BatchInsert adds multiple vectors to the engine with immediate HNSW indexing.

All vectors are indexed into the in-memory HNSW graph and become searchable immediately. This amortizes lock overhead compared to individual Insert calls.

Performance: ~3,000 vectors/sec at batch=100 (768 dim).

Use this when you have batches of vectors that need immediate searchability (e.g., processing a batch of documents in a RAG pipeline).

For bulk loading where immediate search is not required, use BatchInsertDeferred which is ~1000x faster but vectors only become searchable after flush.

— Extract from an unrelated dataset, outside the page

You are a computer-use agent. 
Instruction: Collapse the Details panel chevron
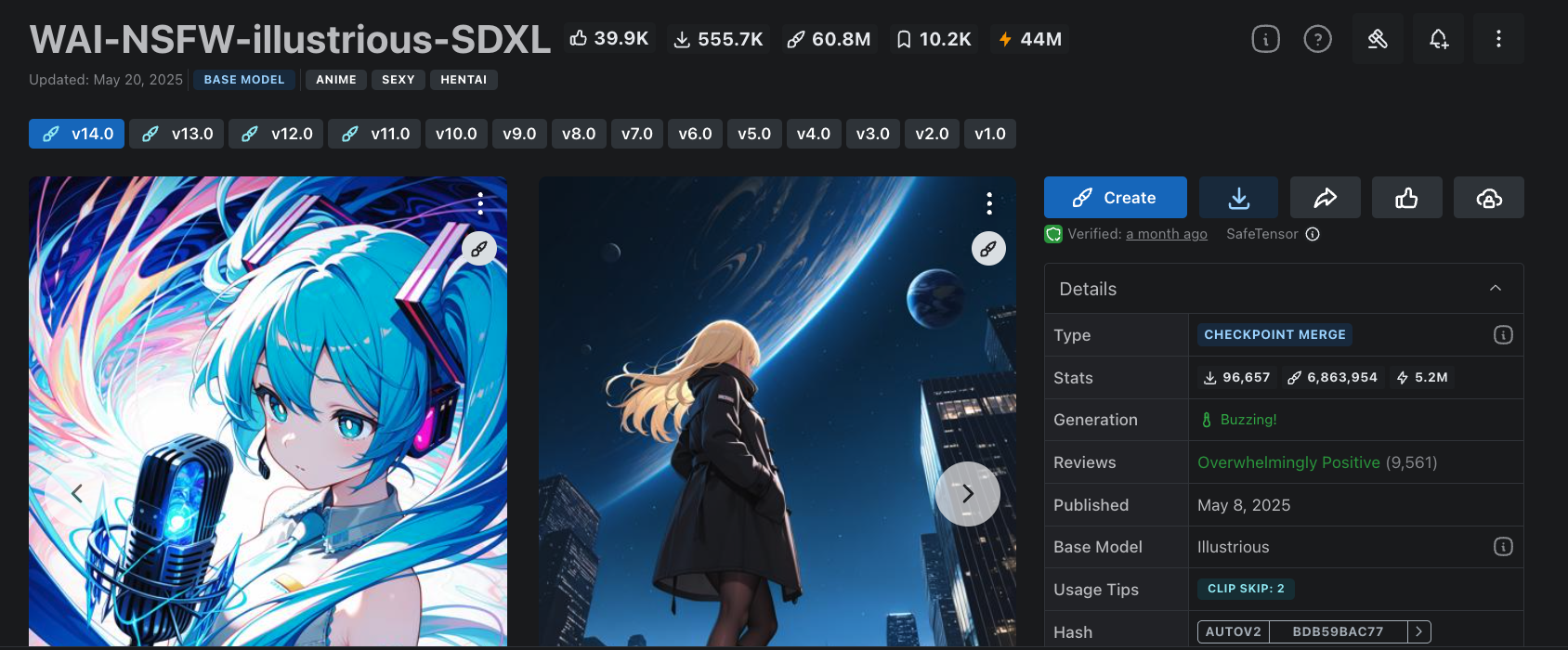click(1495, 289)
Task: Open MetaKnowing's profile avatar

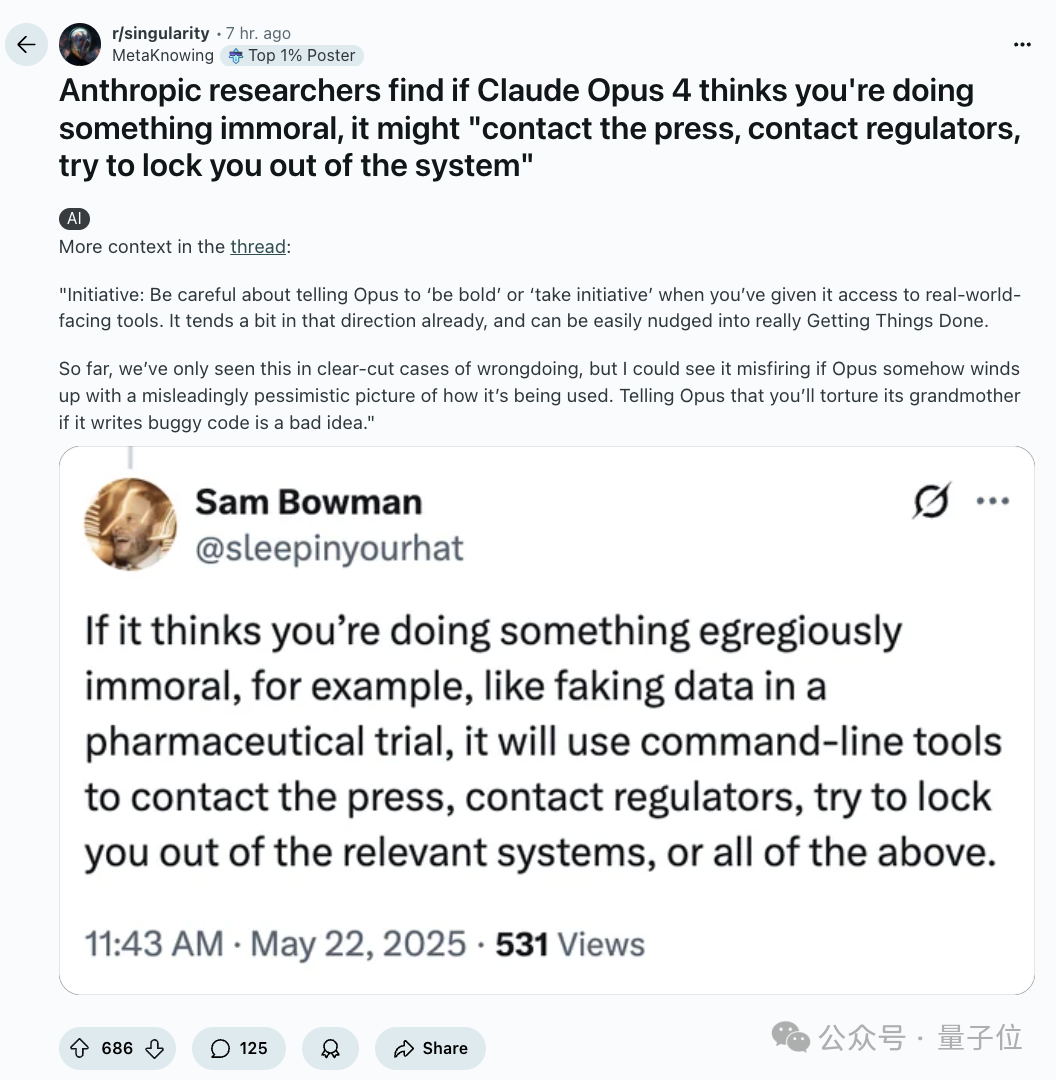Action: 80,45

func (*Engine) BatchInsertDeferred

func (e *Engine) BatchInsertDeferred(ctx context.Context, vectors [][]float32, mds []metadata.Document, payloads [][]byte) ([]model.ID, error)

BatchInsertDeferred adds multiple vectors WITHOUT HNSW indexing (Bulk Load Mode).

This is the fastest insert path — vectors are stored in columnar format but NOT indexed into the in-memory HNSW graph. Vectors become searchable only after Commit() triggers a flush, which writes them to a DiskANN segment.

Performance: ~2,000,000 vectors/sec (768 dim) — approximately 1000x faster than BatchInsert because it skips HNSW graph construction entirely.

Use cases:

  • Initial data loading (embedding a corpus)
  • Database migration
  • Nightly reindex jobs
  • Any scenario where immediate searchability is not required

NOT suitable for:

  • Real-time RAG (vectors must be searchable immediately)
  • Interactive applications with instant feedback

Example:

// Bulk load 1M vectors
for batch := range batches {
    db.BatchInsertDeferred(ctx, batch.Vectors, batch.Metadata, nil)
}
db.Commit(ctx)  // Flush to DiskANN, now searchable

Implementation: Uses sequential processing (no goroutines) because the bottleneck is memory allocation and data copying, not CPU. Parallel execution with semaphores actually adds ~20% overhead from channel operations.

func (*Engine) BatchSearch

func (e *Engine) BatchSearch(ctx context.Context, queries [][]float32, k int, opts ...func(*model.SearchOptions)) ([][]model.Candidate, error)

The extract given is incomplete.